Tuesday, January 05, 2021

Tell Me, Tell Me, Tell Me the Answer

Back in the early aughts, yours truly donned the patented blue polyester uniform of a Parliamentary Tour Guide. The job combined two of my finest qualities: the ability to spend hours explaining things I find interesting to a captive audience, and being right about everything, all the time. 

There would, of course, often be that one person who wanted to play "stump the tour guide" by asking the most random, specific question they could think of such as:

  1. What is the weight of the building? 
  2. Who was the first person to enter the building using the tunnel from the East Block?
  3. How many doorknobs are there?
There may be a better feeling than putting some smug troll in his place by instantly responding, but young Floyd had to yet to experience it. The smugness would slowly change to confusion as I rattled off the answers without hesitation: Approximately 33,000 metric tonnes when vacant! The legislative assistant to then-Fisheries Minister Brian Tobin! 1,464, including yourself!  

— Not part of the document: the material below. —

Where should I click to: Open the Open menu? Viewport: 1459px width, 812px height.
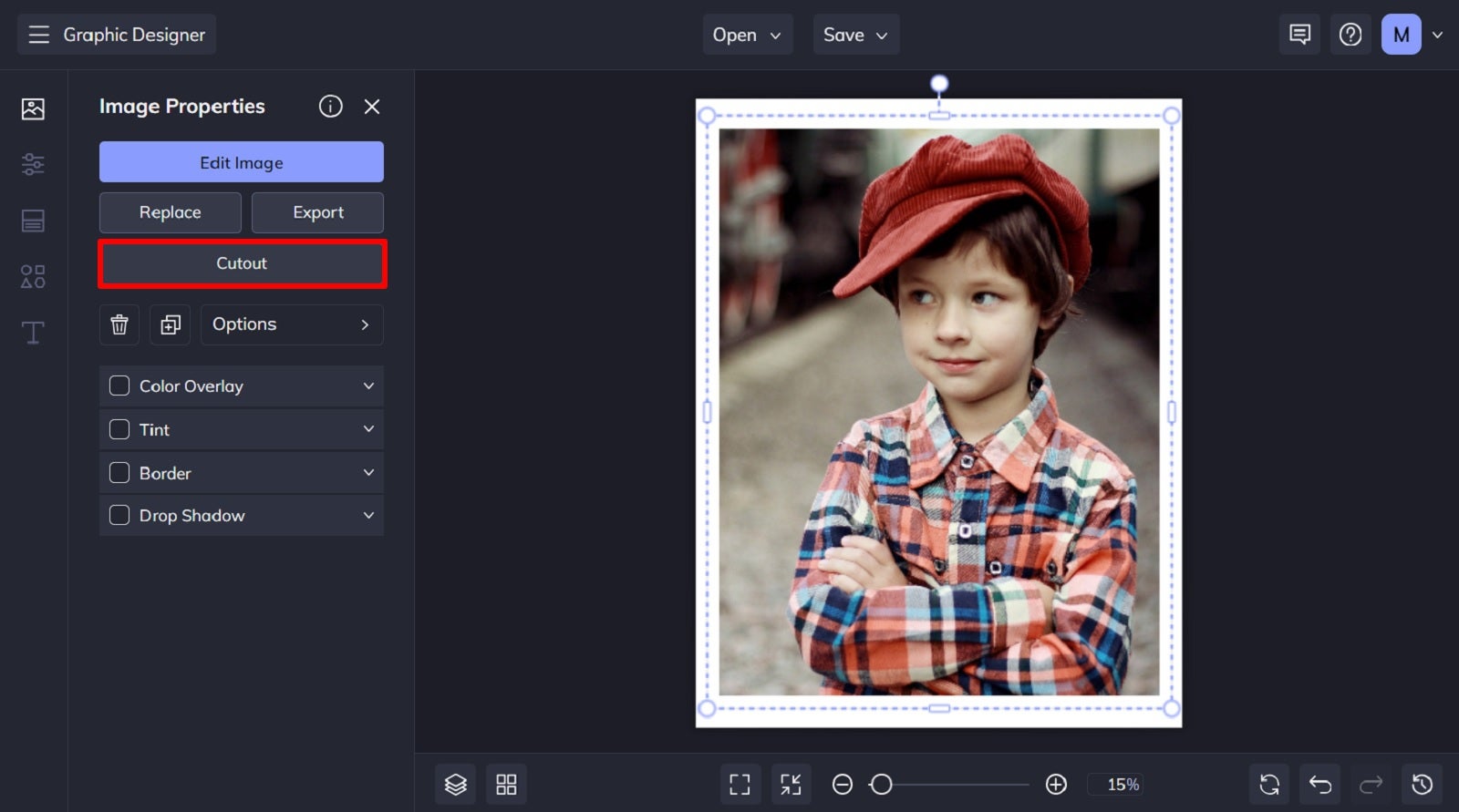click(747, 35)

I'm proud to say that in all my years of tour guiding, not a single one of these jackasses stumped me, by which I mean that no one was able to make up a question so asinine, so nonsensical, so blatantly in bad faith that I could not instantly respond, thanks to another two of my fine qualities: the ability to make shit up on the spot, and deliver it with confidence. 

It's not that I couldn't say "I don't know". I could, and did, when there were genuine questions because, much to my continued chagrin, I did not and still do not know everything about everything. But sometimes, sometimes, "I don't know" is too hard to say. 

Not just when my trivial intellectual supremacy is at stake, though. Sometimes it's too hard to say because it's upsetting to the person asking the question. Sometimes, the question isn't an inane, useless waste of time, but a sincere expression of real, meaningful interest. Sometimes, the question is "Is it terminal cancer?". Not always in those words, but it's there. I care about you, friend/wife/mother/daughter/sister/loved one. Is this going to kill you? How can I help prevent that?

And I hate hate hate not knowing that answer. But I can't just make something up. Not just because Google is a thing now and even the smuggiest smugs who ever smugged can bring a mobile encyclopedia to a battle of wits.  In this case, there are ACTUAL CONSEQUENCES to getting it wrong, in the form of causing pain to people I care about deeply, which is not at all satisfying as compared to, say, telling some doofus, with authority and a straight face, that the person who first defecated inside the House of Commons was prime minister/architect of genocide Sir John A. MacDonald.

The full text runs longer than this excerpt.